Une île entre le ciel et l’eau. C’est dans cette sorte d’indétermination géographique, isolée de tout qu’Yves Grevet a planté il y a dix ans sa trilogie, rééditée par Syros dans un volume unique de 885 pages, richement illustré par Thomas Ehretsmann. A dire vrai, L’île était le titre du second volet. C’est tout un univers qu’a construit l’auteur, de toutes pièces, et qui commence par La maison et se termine par Le monde.
Yves Grevet a expliqué qu’il n’avait aucun projet précis quand il a entamé ce qui allait être une trilogie, juste une scène inaugurale : un dortoir, la nuit, où le seul craquement d’un lit réveille soixante-quatre garçons, immédiatement tétanisés par la peur. C’est de ce commencement ténu qu’il a progressivement créé son univers romanesque et déployé son récit, en cercles concentriques, telle une onde se propageant à la surface d’un lac sombre, toujours menaçant.
Que font ces adolescents dans cette maison ? Pourquoi portent-ils tous des prénoms latins, Rémus, Octavius, Claudius… ? Qui sont ces « Césars » numérotés qui font régner une discipline implacable sur toutes les activités de cet étrange pensionnat qui semble tombé de nulle part ? Que leur apprend-on et que leur cache-t-on ? Quel est le projet exact du mystérieux Jove, maître des lieux ?
Pour les plus jeunes, le confort et la sécurité de la maison semblent remédier aux désordres de leur petite enfance, dont ils n’ont pourtant guère de souvenirs. Mais pour les plus grands, Méto en tête, l’adolescence ouvre les questions fondamentales : qui suis-je, d’où viens-je et où nous conduit-on ? Ils sont plusieurs à vouloir secouer les œillères qu’on leur a posées pour les faire grandir sans discussion vers un avenir pourtant opaque.
L’éducation reçue les laisse dans l’ignorance de pans entiers de la connaissance de la vie et du monde, jusqu’aux mots de père, mère, frère ou sœur. Ils sont même inconscients qu’il existe un autre sexe que le leur dans l’espèce humaine, et de la façon dont ils ont été conçus. Ici, il faut sans doute prévenir le lecteur et la lectrice : le féminin n'est introduit dans cette histoire virile qu'à dose homéopathique. Au point que la première femme que rencontrera Méto sur l'île, en sortant de la Maison, ne doit sa survie qu'à son travestissement en homme et que Méto échappera de peu à la mort en découvrant, sous le voile, sa véritable identité. Voir une femme et mourir...
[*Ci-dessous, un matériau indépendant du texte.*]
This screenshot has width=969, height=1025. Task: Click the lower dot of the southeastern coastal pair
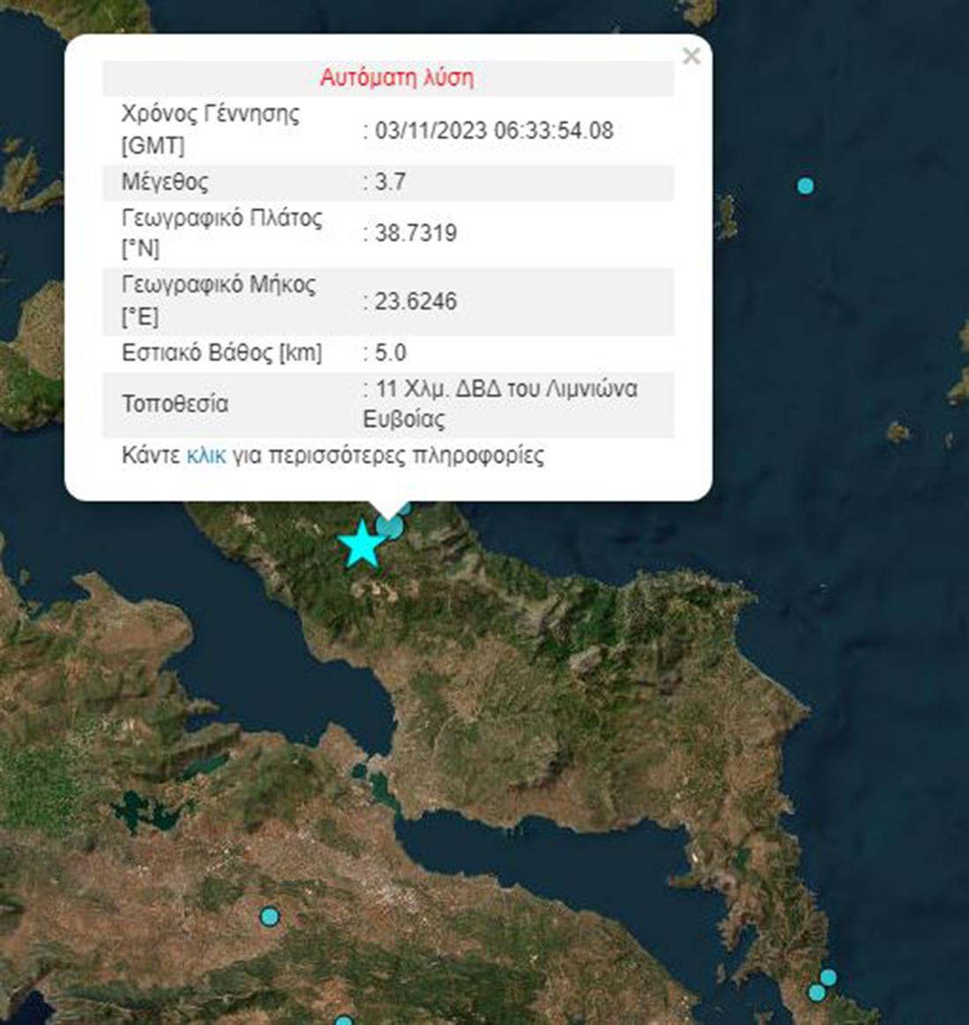point(817,993)
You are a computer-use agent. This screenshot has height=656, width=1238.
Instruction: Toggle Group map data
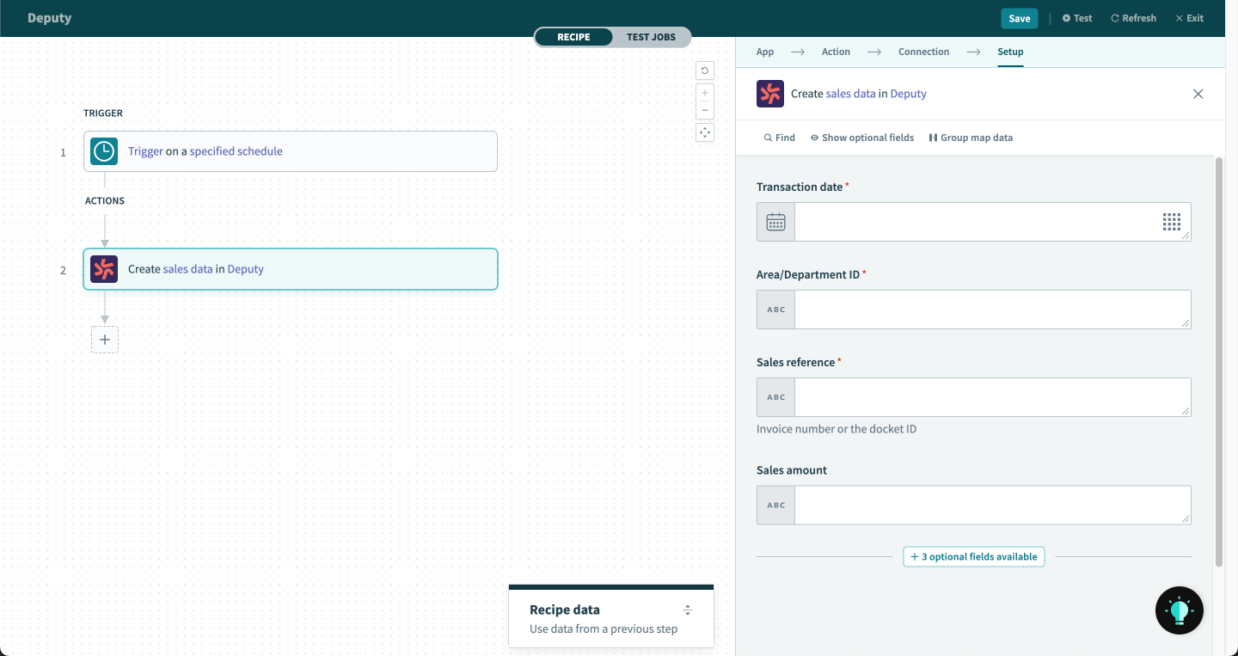(971, 137)
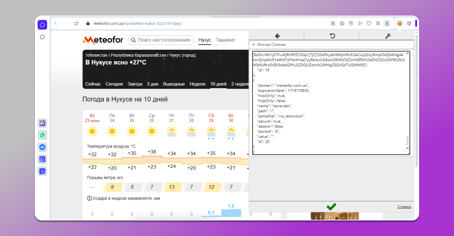
Task: Click the cookie extension icon in toolbar
Action: point(399,23)
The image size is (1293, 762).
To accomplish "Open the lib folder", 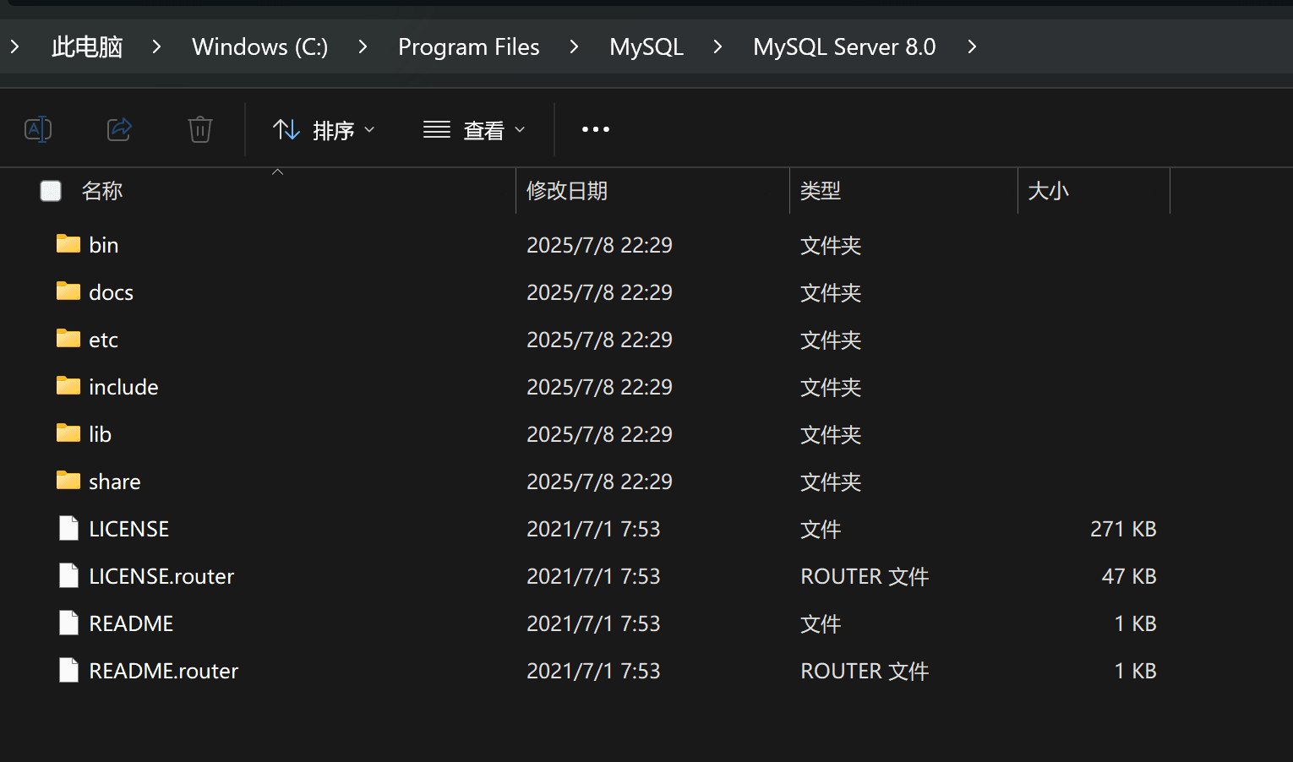I will (x=99, y=433).
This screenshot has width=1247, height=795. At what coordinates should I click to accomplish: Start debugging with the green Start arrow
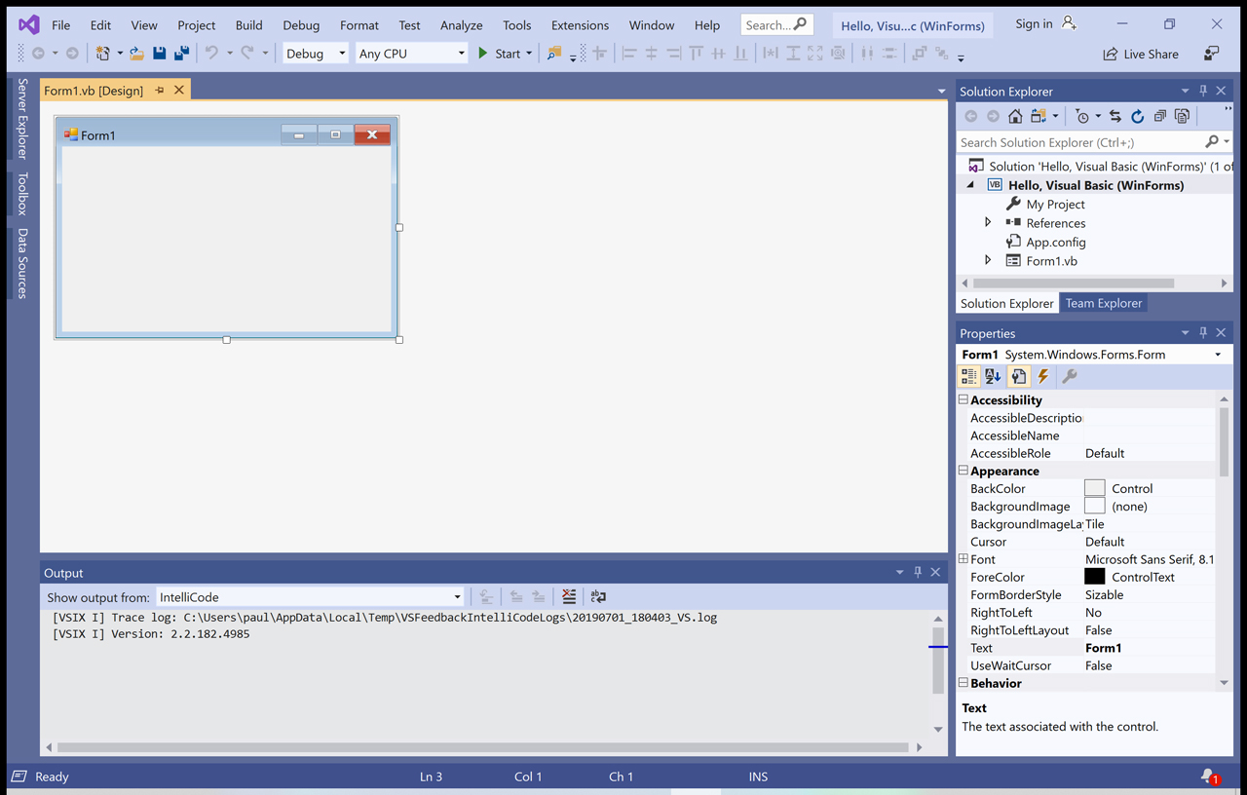pyautogui.click(x=482, y=53)
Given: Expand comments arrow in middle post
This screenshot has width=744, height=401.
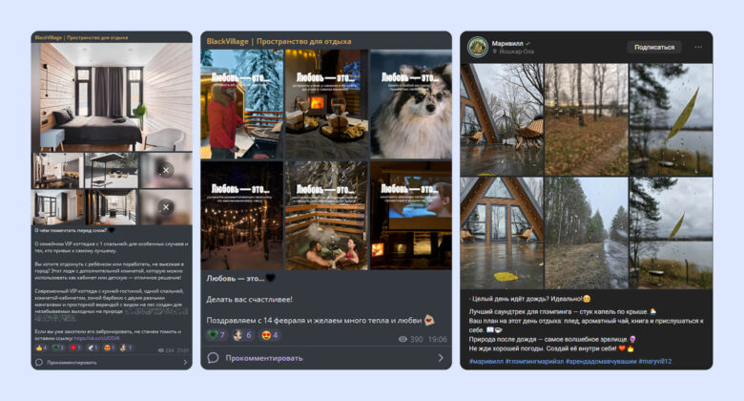Looking at the screenshot, I should (x=441, y=358).
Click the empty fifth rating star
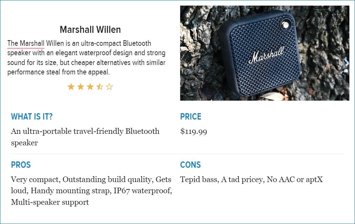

Méto, 14 ans, est le narrateur unique et omniprésent de cette trilogie, son véritable et unique héros. Raison pour laquelle il devait lui donner son nom. Son goût croissant pour la liberté pourrait lui coûter cher, à lui et aux quelques amis sûrs qu’il va parvenir à rassembler autour de lui. Il va ouvrir les portes interdites, découvrir un à un les secrets de la Maison, jusqu’à provoquer une révolte qui l’en fera sortir, en guerrier vainqueur. Mais le chemin sera long et difficile pour transformer cette première victoire en triomphe définitif.
Méto est une dystopie qui finit bien. « Il faut parfois désobéir » conclut notre héros, quand il se rappelle le moment où il a ouvert les yeux alors qu’on lui ordonnait de les garder fermés. Et qu’il peut désormais entrevoir l’amour.